Davida's new 'Classic Dome' helmet was a great success.

I like the Club Class type of racing because you can enter the pit area and talk to the riders and crews. Whilst wandering around the pits there was a great deal of activity, with riders trying to help each other out. One chap had lost a ball bearing somewhere and was desperate for a replacement.

There were some trade stands in the pit area. One of these was displaying some nice pewter models of cars and motorcycles. One in particular that caught my eye was a racing sidecar outfit. The stand was manned by Donald Kay - he does crystal and pewter work. The quality was very good.

Donald told me that he used to race sidecars himself as the passenger. This came about by accident when he stood in for his brother one day and after the first day he was hooked and raced all over Britain, the Isle of Man and Ireland. They did very well. In 1987 they finished 3rd in the first race at Oulton Park, in the second race they were lying second - and then they overtook the leaders just 500 yards from the finish...

Sidecars on

Unfortunately it was raining, the throttle stuck and they aquaplaned on the water straight into the crash barrier! Donald spent the next four months in hospital. As this was not his first serious accident, whilst in hospital he decided to give up racing and put his energies into starting up 'Tamoshanter-crystal', his own engraving business.

Honey, I squashed the Norton.

The vintage races had a field of twenty outfits - the smallest being a 500cc Norton-Jawa, the oldest was a 600cc Scott and the largest was a 1300cc Vincent. The classic sidecars and Morgans races fielded 25 vehicles on the starting grid, with about equal numbers of sidecars and Morgans competing. This was serious stuff - some of the Morgans can really shift. The passenger was often lying on the floor of the vehicle, looking up at the sky. You certainly have to have faith in the driver.

There were some continental riders racing here today. A Dutch rider, Jos Modder, had a very nice classic Trident outfit; this sounded terrific as he roared around the track.

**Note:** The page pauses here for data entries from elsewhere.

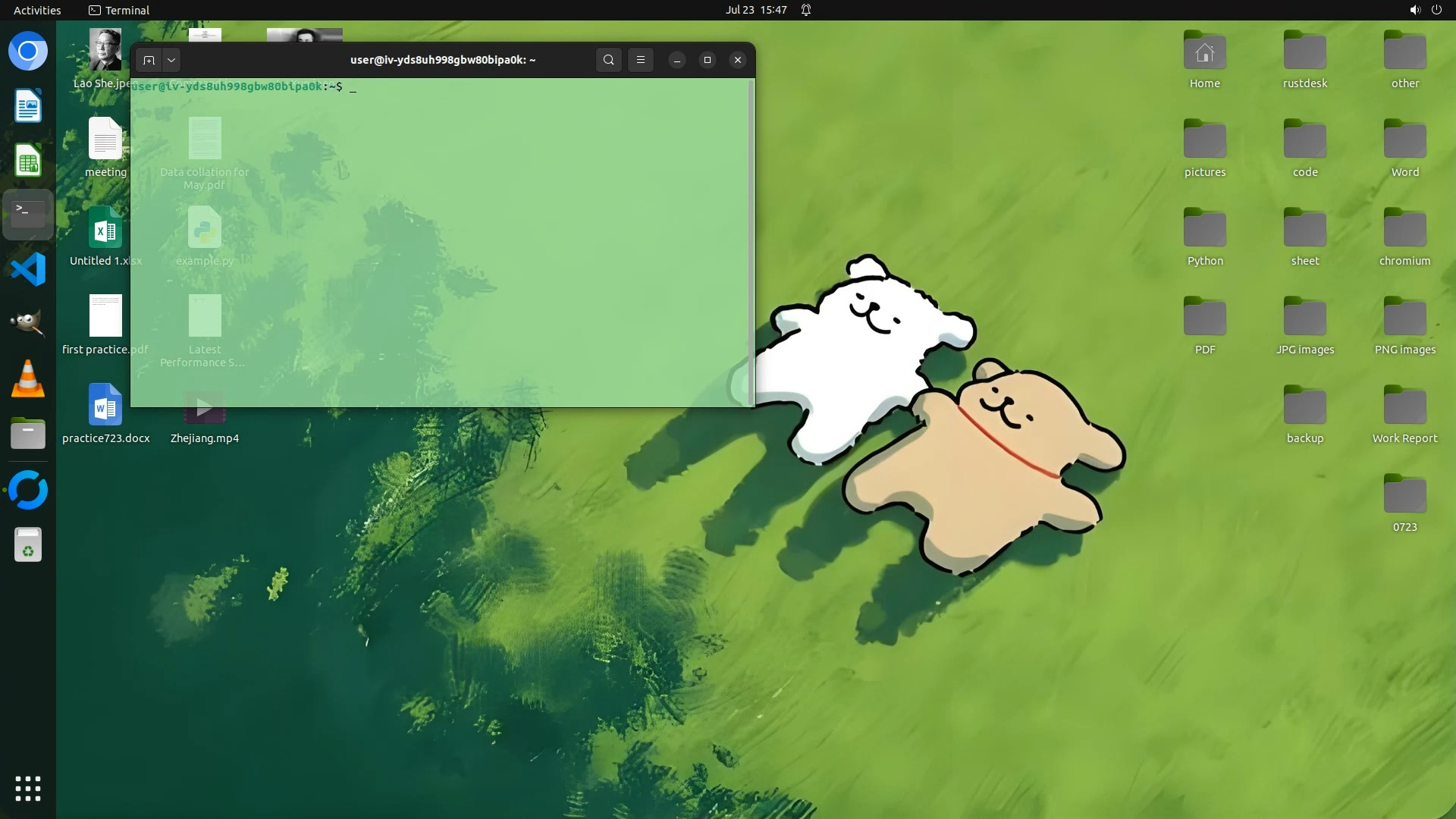The height and width of the screenshot is (819, 1456).
Task: Click the date and time clock
Action: pyautogui.click(x=755, y=10)
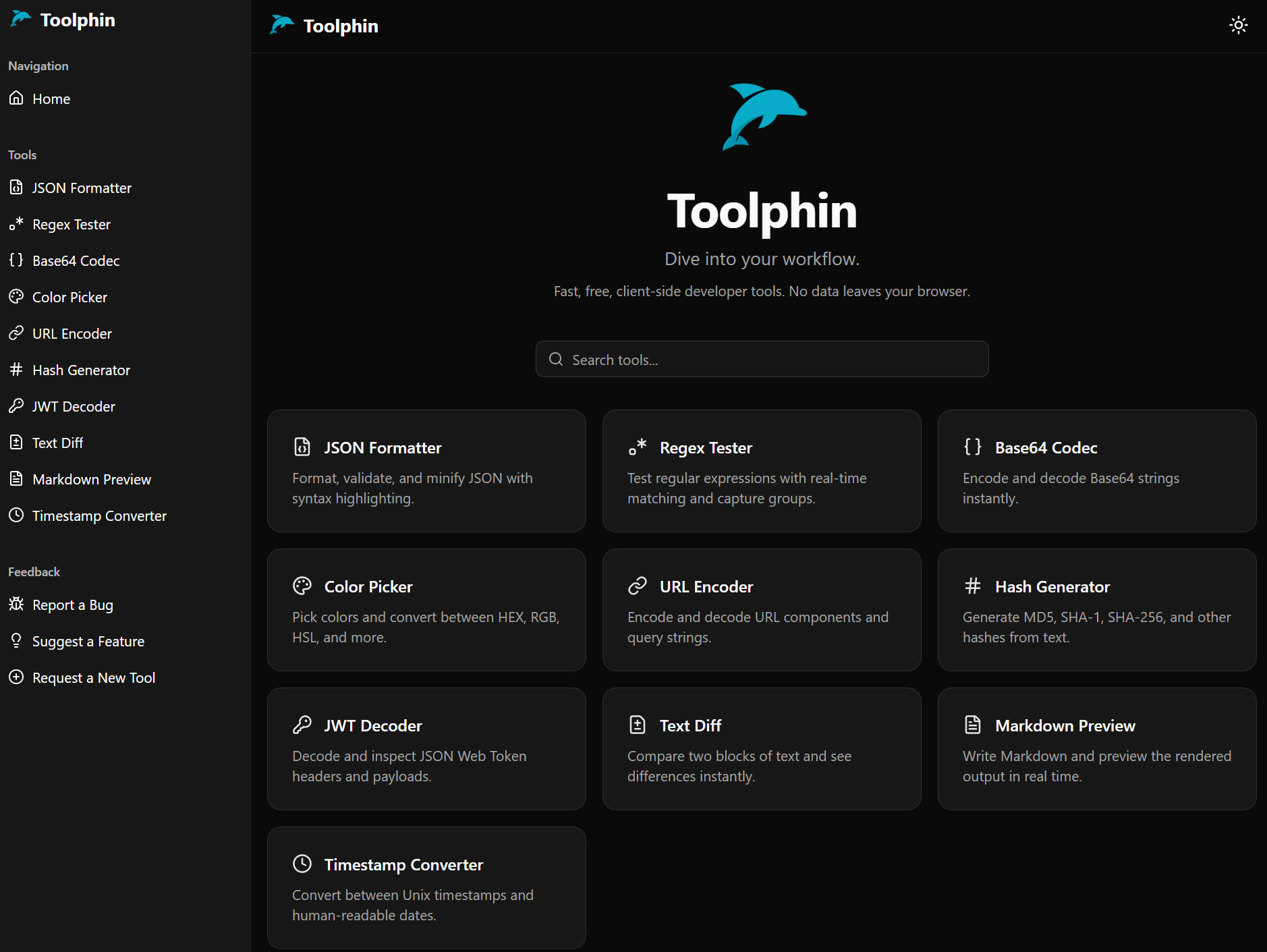
Task: Navigate to Home in the sidebar
Action: point(51,99)
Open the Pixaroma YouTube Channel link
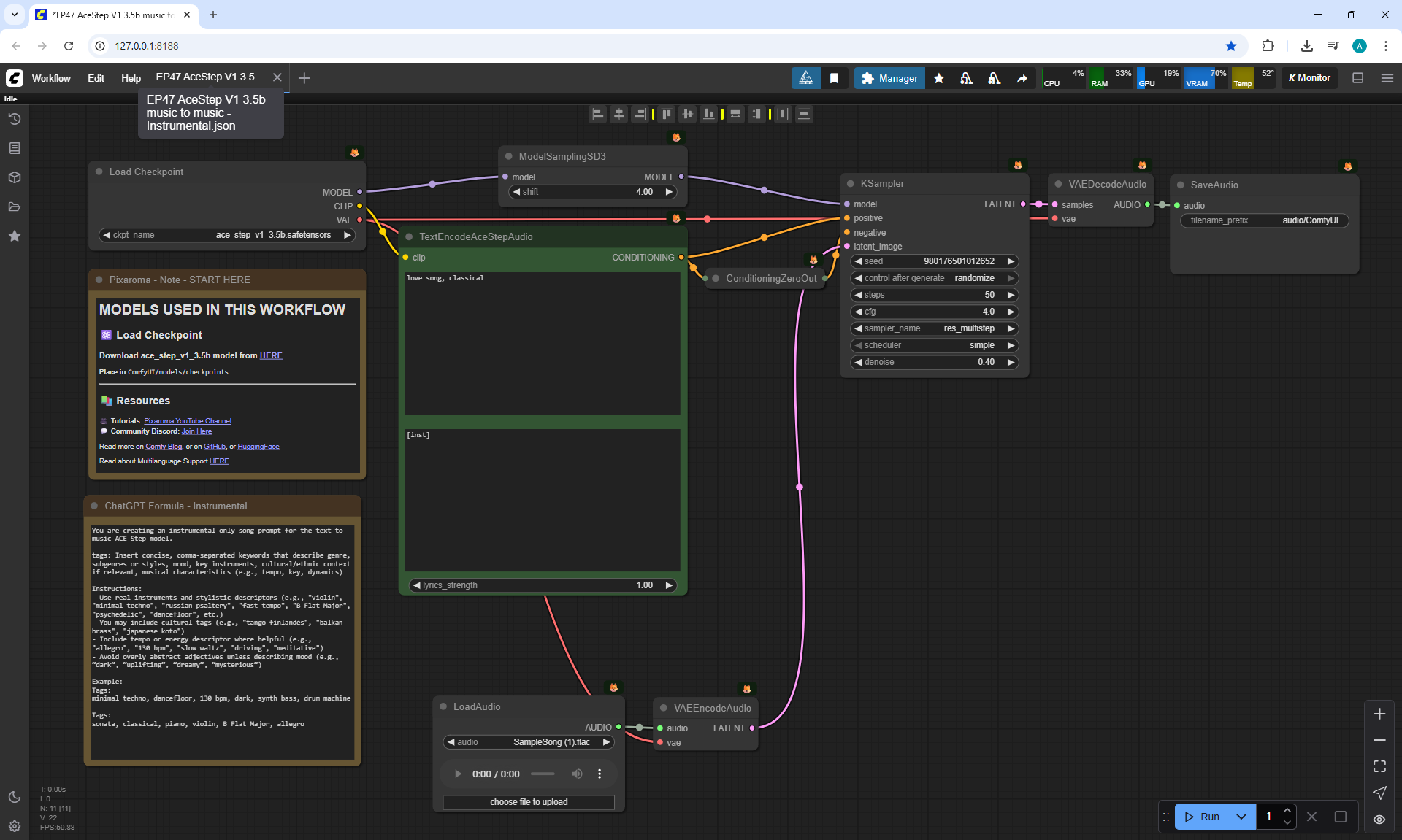Viewport: 1402px width, 840px height. coord(188,421)
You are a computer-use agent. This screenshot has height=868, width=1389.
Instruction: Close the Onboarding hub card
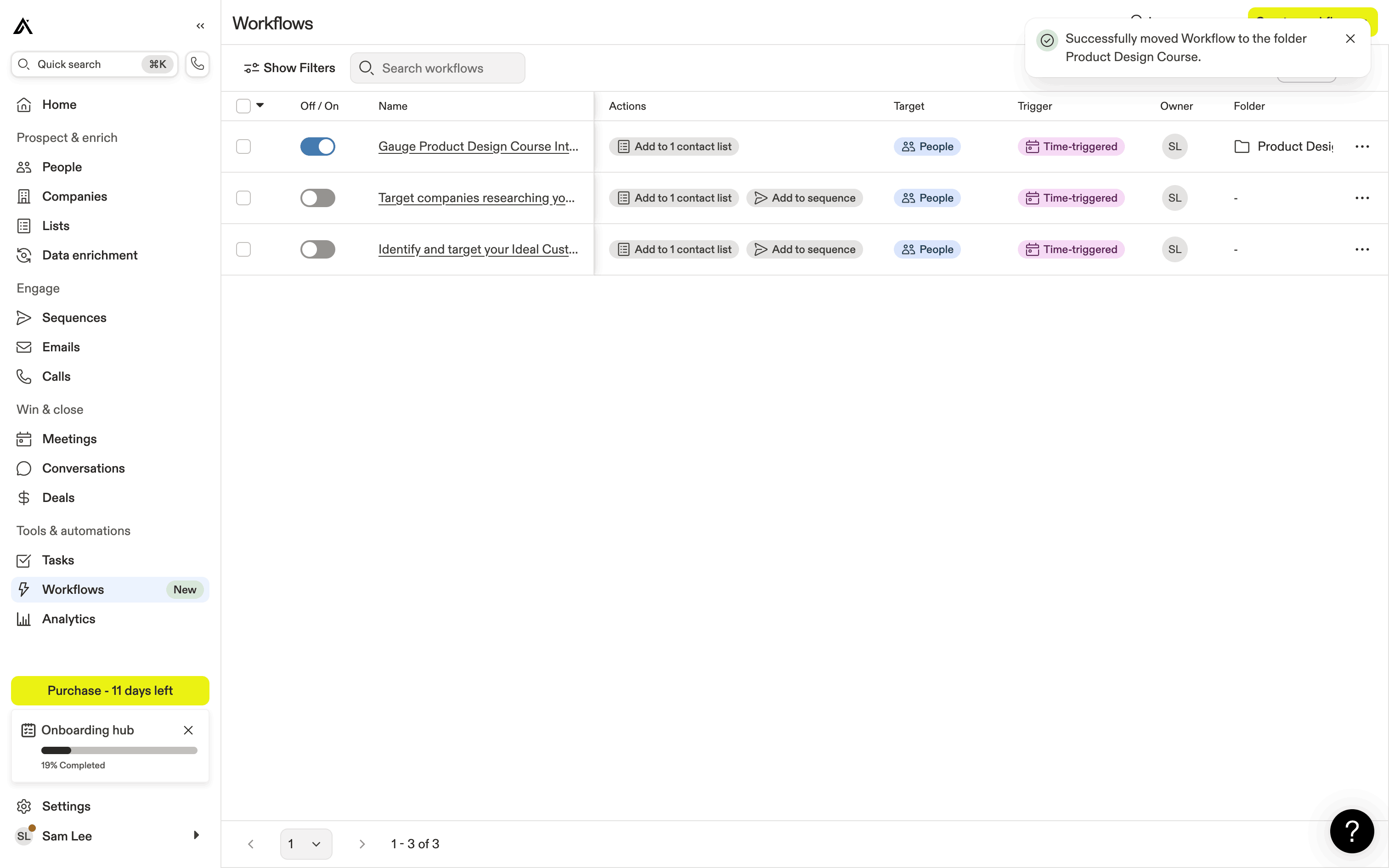click(188, 730)
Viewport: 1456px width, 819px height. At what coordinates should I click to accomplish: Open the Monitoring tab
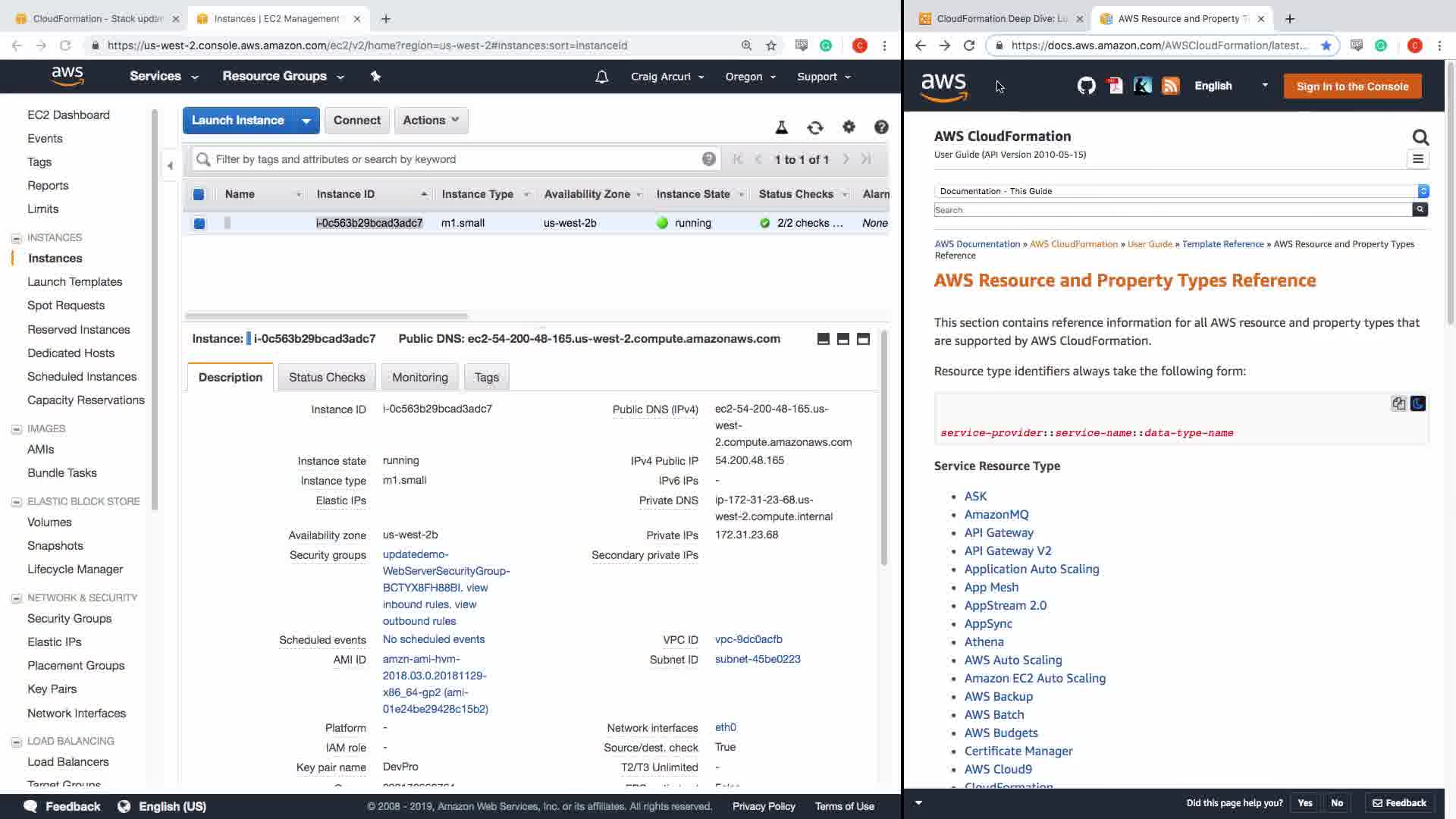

The passenger is the Morgan is cowering behind the dashboard in terror...

This event was well supported by a large crowd. The burger stands were busy. The weather was kind - dull, but overcast, with just the odd spit of rain. There were some big black clouds in the distance, but they came to nothing. This was a well organised day, with several races for classic and vintage machines. It was nice to hear the likes of a Triumph twin at maximum revs!

A nice day out, with something a little different, which you may wish to consider for next year.